> [PROVIDED ENTRIES]:
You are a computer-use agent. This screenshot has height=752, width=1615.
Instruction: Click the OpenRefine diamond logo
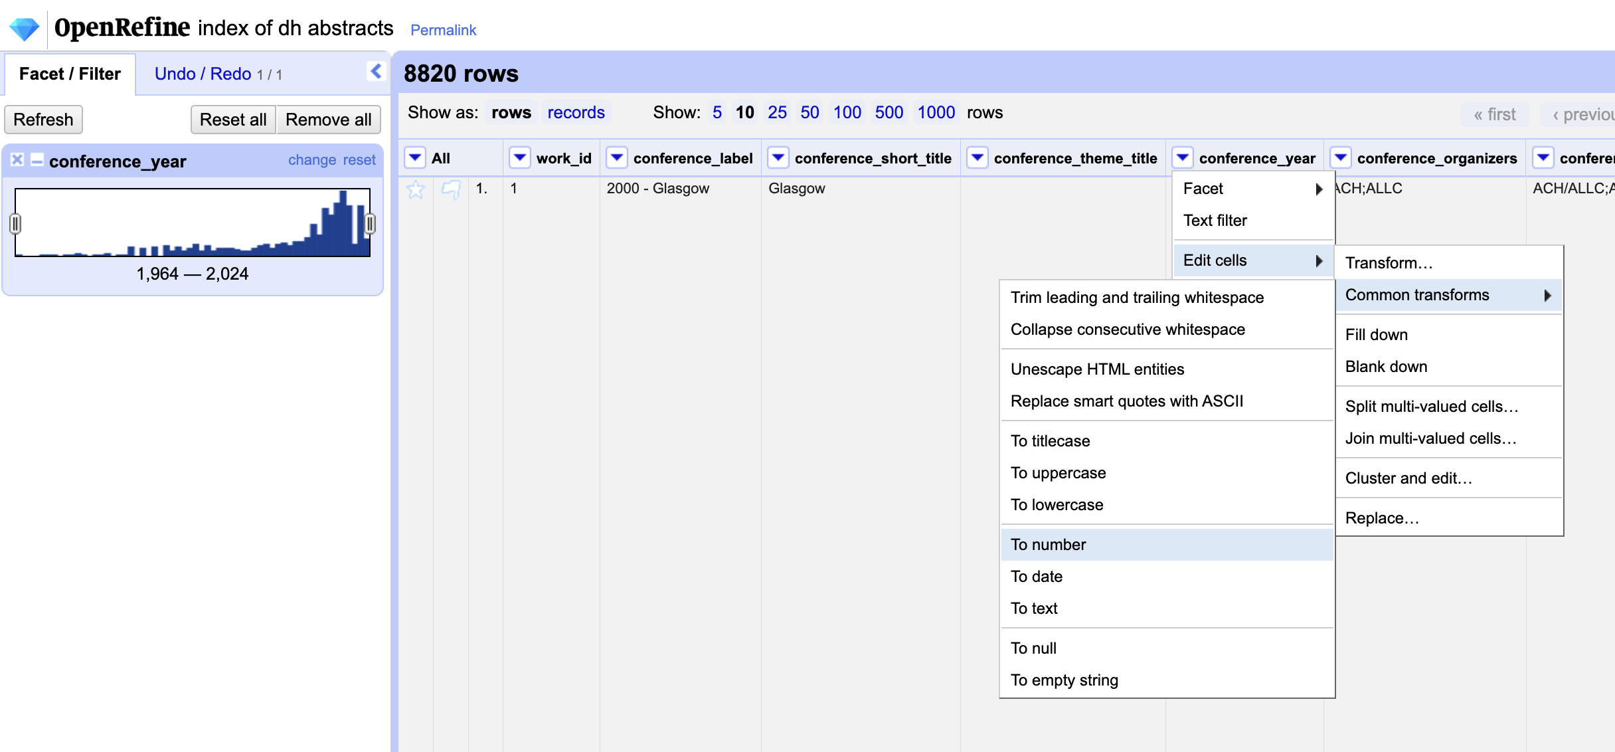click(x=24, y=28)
...
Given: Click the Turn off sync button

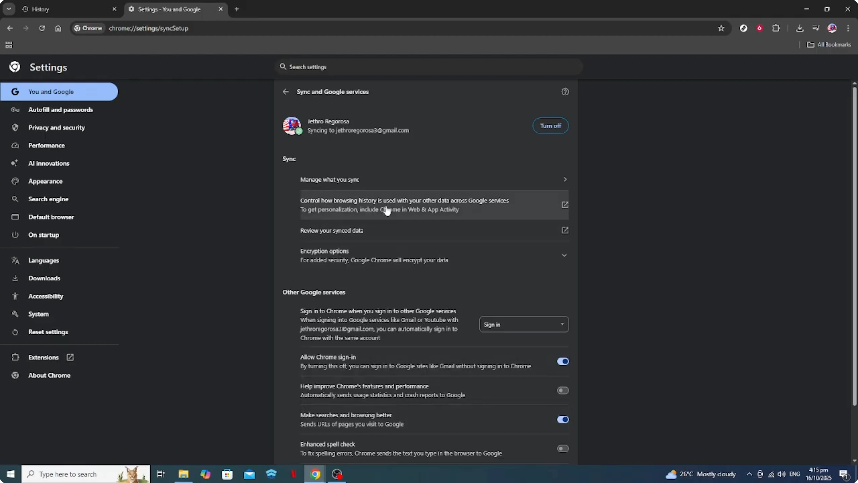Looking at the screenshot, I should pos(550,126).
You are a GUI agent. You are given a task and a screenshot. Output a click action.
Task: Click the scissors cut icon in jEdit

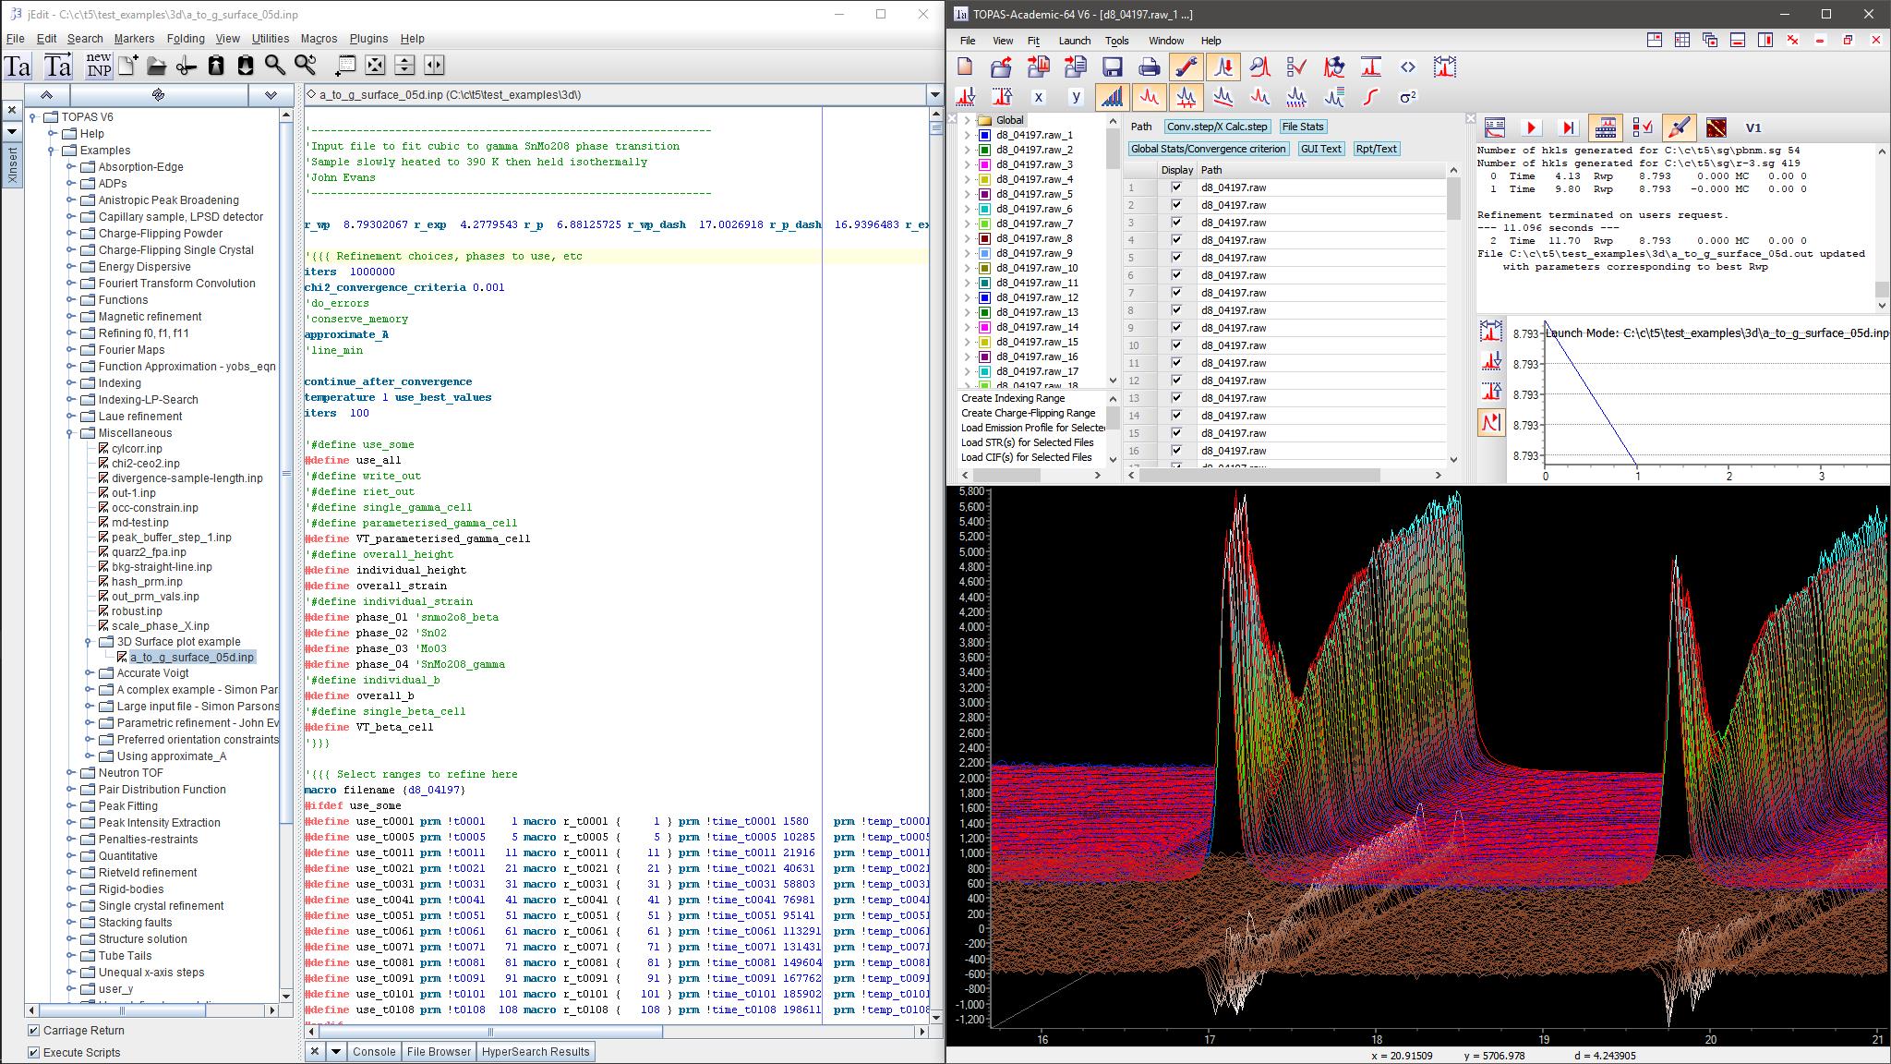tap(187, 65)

> [ACTION ITEM]: The answer is a number only: how many lines of the data above include "agent"?

> [RESPONSE FOR THIS EXERCISE]: 2